Groucho Marx once joked that he would never “join any club that would accept him as a member.” I think a better principle would be to never join any organization that is forcing you to be a member. The Manitoba Beekeepers Associat ion is at tempt ing to force me to join and pay membership fees. I want to briefly outline my reasons for thinking that beekeepers should not be intimidated into supporting an organization that, despite its long history, is currently in disrepute.
As recently as 2002, I was the president of the Manitoba Beekeepers Association. At that time, a group of disgruntled beekeepers was advocating for a return to an “open-border” approach to bee imports from the U. S. These beekeepers were not afraid of expressing themselves in antagonistic terms. After some time, much name-calling, and the eventual overruling of some election results, I resigned my position and did not renew my membership.
Since then, I can tell you that I have very much enjoyed quietly minding my own business and being active in other more productive organizations. I’m sure my critics in the beekeeping industry enjoyed my absence nearly as much as I did. Thus, I was shocked and chagrined to learn that the people who had gone to some lengths to get rid of me were now proposing to compel me back into the MBA.
Since 1987, the Manitoba Beekeepers Association has been operating under the auspices of the Farm Products Marketing Act, which we commonly think of as the commission model of commodity regulation. This legislation has the stated goal of “the effective control, regulation and promotion… by the producer board, of the marketing of…” honey within Manitoba. For 23 years, the MBA had the legal authority to act as commission, but chose to act as a producer organization, with voluntary membership and membership fees.
Beginning March 6, 2009, all Manitoba beekeepers with 50 or more hives have been subject to a fee levied under this act, of $200, plus $0.40 per colony, up to 1,000 colonies. Prior to this date, the Manitoba Beekeepers Association had not used the powers of the FPMA except once in 1986, to establish minimum prices for packed honey. The effect of this levy is that beekeepers are now compelled to join and support the Manitoba Beekeepers Association, whether they agree or not.
The constitution of Canada guarantees freedom of association. There is plenty of legal precedent to establish this right in both the positive and negative sense. That is, you are free to join any group you wish, and you are free to refuse to join any group you abhor.

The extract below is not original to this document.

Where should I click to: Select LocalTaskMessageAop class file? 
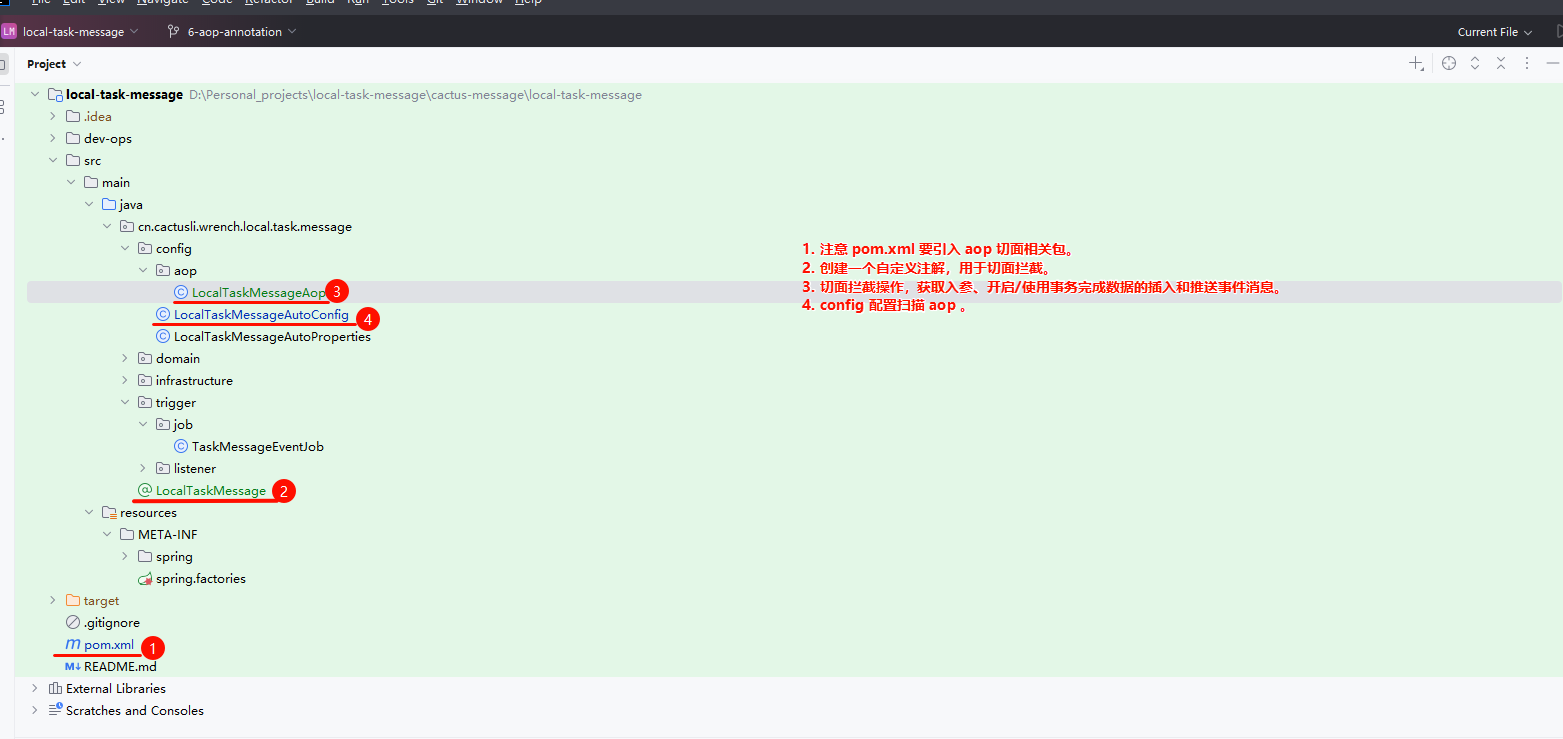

The right to freedom of association cannot be withdrawn without significant benefit to the general good. In cases where a commission uses its authority to develop a marketing plan that improves market conditions for a commodity, so that there is widespread benefit, such as in a supply management plan, the courts have ruled that the freedom of association can be overridden by the need to make such a plan workable. This makes sense, since a supply management system would be ineffective if participation was voluntary.

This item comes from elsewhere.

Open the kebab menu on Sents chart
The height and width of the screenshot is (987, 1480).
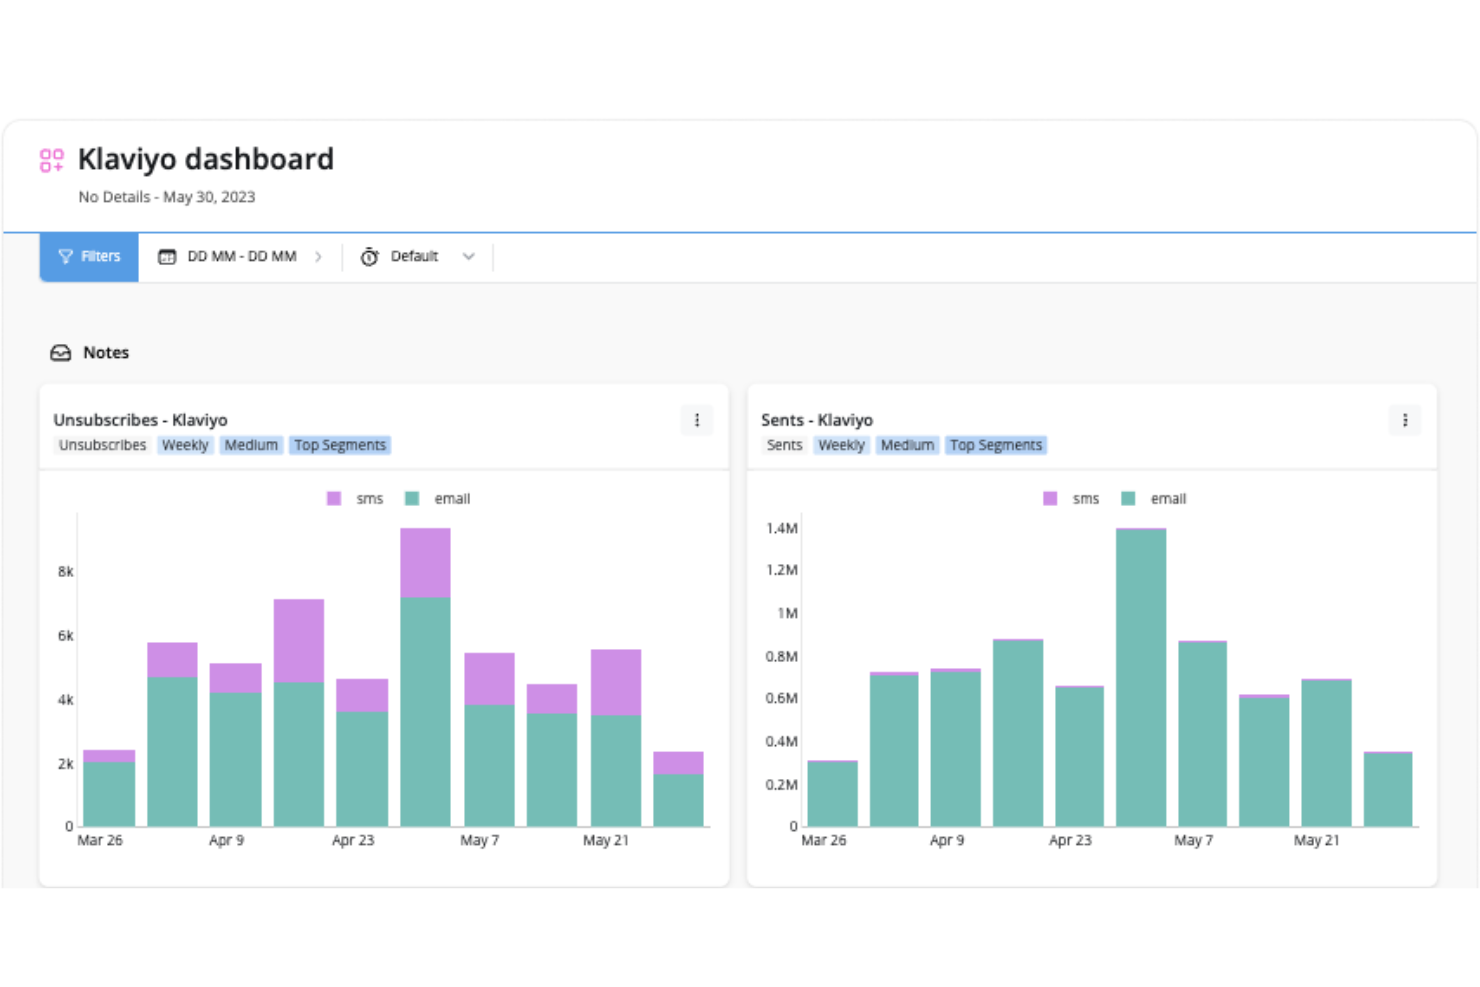pyautogui.click(x=1404, y=420)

In cases comparable to mine, the Supreme Court has overturned compulsory membership in trade unions in cases where the unions do not regulate safety or standards of practice; recognizing that compulsory membership laws are not enforceable if there is no benefit derived from compulsory membership.

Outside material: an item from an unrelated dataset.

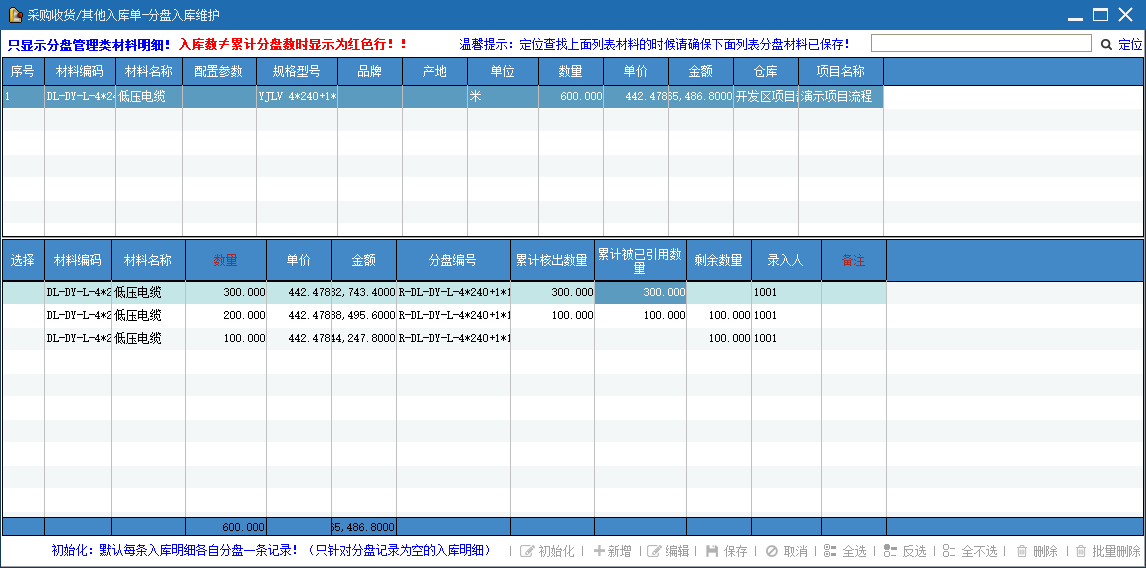Click in the locate search text box

[980, 44]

In my case, since the MBA doesn’t offer any general benefit, except 23-year-old minimum prices so low they would barely cover the cost of the packaging, I’m sure the court system would not see fit to override my right to freedom of association.
I think that compelling me to join the MBA is not necessary for a general public good, since there are no initiatives undertaken by the MBA that aim to generate any general public goods at all. There is no initiative to establish any quota, pricing or regulatory scheme. The plans outlined by the MBA for promoting honey, funding research and advocating industry issues would not require compulsory membership to be effective.
I have reviewed this matter carefully and have come to the conclusion that the Manitoba Beekeepers Association does not invoke any powers of the Farm Products Marketing Act except the power to exact fees and levies, and the power to impose the minimum price of honey in 1986. In short, the MBA is nothing more than an advocacy group which I do not agree with, and do not care to join or support.
I further believe that the fees proposed by the MBA are arbitrary and unjust. I object to the capping of fees at a particular number of hives. It is also unclear why smaller beekeepers should be exempt from these fees. In my most important marketplace, the St. Norbert Farmers Market, all my competitors are exempt from participation in the MBA because of their lesser colony numbers. I find this objectionable.
In summary, a marketing commission that doesn’t have a marketing plan is an empty shell. It doesn’t deserve my support or my money. The beekeeping industry is currently seriously threatened by invasive pests and diseases. I recommend beekeepers and their association focus on this problem, and not forcing me to join an organization. Phil Veldhuis is a honey producer from Starbuck.